I don’t have a 7 year horizon. Yet.

Also inspired by Valeria Maltoni’s Learning Habit newsletter. Check it out.

I love the thinking behind a seven year horizon. It’s less than an arbitrary decade, but longer term than most. Compromise, and yet not.

In June, I was let go from LeadMD. They’re a tribe of fierce robots hell-bent on delivering results to customers. LeadMD was founded in 2009.

I started GBXM in 2009.

My friend Adnan runs CarThrottle.com. He started that in 2009 as well. (Gave me the ground floor opportunity in 2010, too, but I passed because GBXM.) He now has millions of subscribers and offices in London and New York.

GBXM never went anywhere.

More and more, I think the lesson learned is compromise has its place, but not when it comes to delivering value.

In any case, I’m in the process of rebooting GBXM. Again.

I don’t have a seven year plan. I don’t even have a three year plan.

It’s just the thing I feel like I need to do right now.

Where will I be in seven years? When GBXM turns 15?

I don’t know, but there’s only one way to find out.


The Bold & The Dutiful

I want to be bold. Confident. Resolute.

I want to do this my way. Again.

I want to disrupt. Again.

But which rules should be broken?

What advice willfully ignored?

Can it be done this time?

Word of mouth, advocacy, promotion.

That’s all I need, right?

A rally cry that resonates.

That inspires the tribe.

That spreads like wildfire.

Stop cherry picking best practices.

Double down, all-in on the one thing.

Put them first.

Help them win.

Celebrate their wins.

Soothe their losses.

Make them kings.



Breathe & stop.

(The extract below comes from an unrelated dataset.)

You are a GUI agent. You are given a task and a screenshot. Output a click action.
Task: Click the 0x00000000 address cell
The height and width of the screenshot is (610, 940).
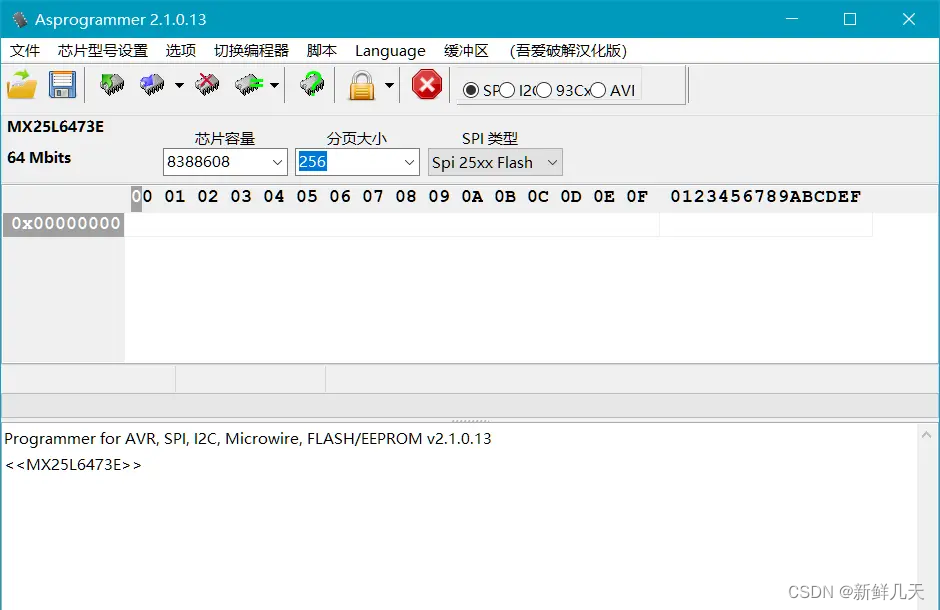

Keep your cool. (Bonus track)

I’ve developed a real bitterness toward working on cars in recent years.

It often feels like my vehicles fight me every step of the way. I wonder how much of that is my own damn fault? You know, self-fulfilling prophecy and whatnot.

Wednesday night, after P went to bed, I had to go back out to the driveway and replace filthy, 19-year old heater hoses on Fezzik. It’s not a hard job, but because these are always wedged between the back of the engine and the firewall, it’s almost always a pain in the ass.

Instead of bitching and moaning about it, I told myself to just slow down, breathe, and get it done.

I removed the hood and cruise control box for maximum headroom and comfort. (It was still 107°F/42°C out at 9PM.) I refused to get mad when I dropped that damned hose clamp bolt four times during reassembly.

Whattayaknow. Everything came apart and went back together without a hitch.

The culprit: small hole worn by OE hose clamp on 19-year old OE hose.

I’m gonna try this approach more often. With cars. With life in general.

Bonus: That feeling.

My house is around the corner to the left. Whew!

That feeling. When you’re retracing your steps to see if you sprung a leak after replacing those heater hoses and you find a trail of fresh fluid in the road and you know you didn’t see any other cars in the neighborhood on your test drive—and the trail goes to someone else’s driveway.